**INFORMATION**.
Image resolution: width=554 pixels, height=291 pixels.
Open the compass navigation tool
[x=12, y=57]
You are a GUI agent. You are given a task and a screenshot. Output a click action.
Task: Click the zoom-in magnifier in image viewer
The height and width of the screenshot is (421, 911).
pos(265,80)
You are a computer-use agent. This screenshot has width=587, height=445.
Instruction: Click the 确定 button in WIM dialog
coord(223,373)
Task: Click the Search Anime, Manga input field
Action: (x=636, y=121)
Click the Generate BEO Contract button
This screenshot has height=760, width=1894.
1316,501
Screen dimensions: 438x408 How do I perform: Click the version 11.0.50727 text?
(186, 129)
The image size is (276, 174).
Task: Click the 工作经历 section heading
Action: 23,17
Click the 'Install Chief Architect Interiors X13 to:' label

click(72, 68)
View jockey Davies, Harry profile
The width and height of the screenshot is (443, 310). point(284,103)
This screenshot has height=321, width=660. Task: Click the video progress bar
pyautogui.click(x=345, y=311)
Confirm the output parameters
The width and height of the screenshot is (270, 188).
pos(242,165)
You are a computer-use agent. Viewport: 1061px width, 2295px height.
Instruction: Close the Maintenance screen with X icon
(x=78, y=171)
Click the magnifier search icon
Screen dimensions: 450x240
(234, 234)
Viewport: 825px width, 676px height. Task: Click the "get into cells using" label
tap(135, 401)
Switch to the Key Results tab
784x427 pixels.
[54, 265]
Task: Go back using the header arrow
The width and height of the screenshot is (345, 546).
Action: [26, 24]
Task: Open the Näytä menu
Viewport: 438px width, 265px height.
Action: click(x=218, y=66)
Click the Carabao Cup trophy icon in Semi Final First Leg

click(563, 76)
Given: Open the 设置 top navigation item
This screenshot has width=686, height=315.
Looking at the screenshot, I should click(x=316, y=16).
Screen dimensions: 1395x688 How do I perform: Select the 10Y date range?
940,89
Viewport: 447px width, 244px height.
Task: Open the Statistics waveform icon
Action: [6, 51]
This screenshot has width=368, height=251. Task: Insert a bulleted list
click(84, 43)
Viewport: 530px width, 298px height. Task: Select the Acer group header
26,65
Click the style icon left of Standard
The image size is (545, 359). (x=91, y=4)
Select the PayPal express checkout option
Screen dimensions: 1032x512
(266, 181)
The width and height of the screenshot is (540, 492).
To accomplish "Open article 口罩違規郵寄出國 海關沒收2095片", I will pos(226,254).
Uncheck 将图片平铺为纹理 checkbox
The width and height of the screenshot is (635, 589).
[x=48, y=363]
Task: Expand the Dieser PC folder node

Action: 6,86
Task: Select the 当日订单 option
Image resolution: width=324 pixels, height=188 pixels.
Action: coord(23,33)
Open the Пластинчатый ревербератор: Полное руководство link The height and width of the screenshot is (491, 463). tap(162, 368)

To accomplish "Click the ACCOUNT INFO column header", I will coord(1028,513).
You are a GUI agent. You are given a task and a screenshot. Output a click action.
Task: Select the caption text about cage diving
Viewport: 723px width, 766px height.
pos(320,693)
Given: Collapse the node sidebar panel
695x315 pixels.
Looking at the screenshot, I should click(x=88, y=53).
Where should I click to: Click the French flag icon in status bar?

**WORK REQUEST**.
Restate every line of the data above exactly as it was written.

**OUTPUT OF THE TASK**.
Image resolution: width=554 pixels, height=291 pixels.
Open the compass navigation tool
[x=12, y=57]
You are a GUI agent. You are given a task and a screenshot. Output a click action.
Task: Click the zoom-in magnifier in image viewer
The height and width of the screenshot is (421, 911).
pos(265,80)
You are a computer-use agent. This screenshot has width=587, height=445.
Instruction: Click the 确定 button in WIM dialog
coord(223,373)
Task: Click the Search Anime, Manga input field
Action: (x=636, y=121)
Click the Generate BEO Contract button
This screenshot has height=760, width=1894.
1316,501
Screen dimensions: 438x408 How do I perform: Click the version 11.0.50727 text?
(186, 129)
The image size is (276, 174).
Task: Click the 工作经历 section heading
Action: 23,17
Click the 'Install Chief Architect Interiors X13 to:' label

click(72, 68)
View jockey Davies, Harry profile
The width and height of the screenshot is (443, 310). point(284,103)
This screenshot has height=321, width=660. Task: Click the video progress bar
pyautogui.click(x=345, y=311)
Confirm the output parameters
The width and height of the screenshot is (270, 188).
pos(242,165)
You are a computer-use agent. Viewport: 1061px width, 2295px height.
Instruction: Close the Maintenance screen with X icon
(x=78, y=171)
Click the magnifier search icon
Screen dimensions: 450x240
(234, 234)
Viewport: 825px width, 676px height. Task: Click the "get into cells using" label
tap(135, 401)
Switch to the Key Results tab
784x427 pixels.
[54, 265]
Task: Go back using the header arrow
The width and height of the screenshot is (345, 546).
Action: [26, 24]
Task: Open the Näytä menu
Viewport: 438px width, 265px height.
Action: click(x=218, y=66)
Click the Carabao Cup trophy icon in Semi Final First Leg

click(563, 76)
Given: Open the 设置 top navigation item
This screenshot has width=686, height=315.
Looking at the screenshot, I should click(x=316, y=16).
Screen dimensions: 1395x688 How do I perform: Select the 10Y date range?
940,89
Viewport: 447px width, 244px height.
Task: Open the Statistics waveform icon
Action: [6, 51]
This screenshot has width=368, height=251. Task: Insert a bulleted list
click(84, 43)
Viewport: 530px width, 298px height. Task: Select the Acer group header
26,65
Click the style icon left of Standard
The image size is (545, 359). (x=91, y=4)
Select the PayPal express checkout option
Screen dimensions: 1032x512
(266, 181)
The width and height of the screenshot is (540, 492).
To accomplish "Open article 口罩違規郵寄出國 海關沒收2095片", I will pos(226,254).
Uncheck 将图片平铺为纹理 checkbox
The width and height of the screenshot is (635, 589).
[x=48, y=363]
Task: Expand the Dieser PC folder node

Action: 6,86
Task: Select the 当日订单 option
Image resolution: width=324 pixels, height=188 pixels.
Action: coord(23,33)
Open the Пластинчатый ревербератор: Полное руководство link The height and width of the screenshot is (491, 463). tap(162, 368)

To accomplish "Click the ACCOUNT INFO column header", I will coord(1028,513).
You are a GUI agent. You are given a task and a screenshot. Output a click action.
Task: Select the caption text about cage diving
Viewport: 723px width, 766px height.
pos(320,693)
Given: Collapse the node sidebar panel
695x315 pixels.
Looking at the screenshot, I should click(x=88, y=53).
Where should I click to: Click the French flag icon in status bar?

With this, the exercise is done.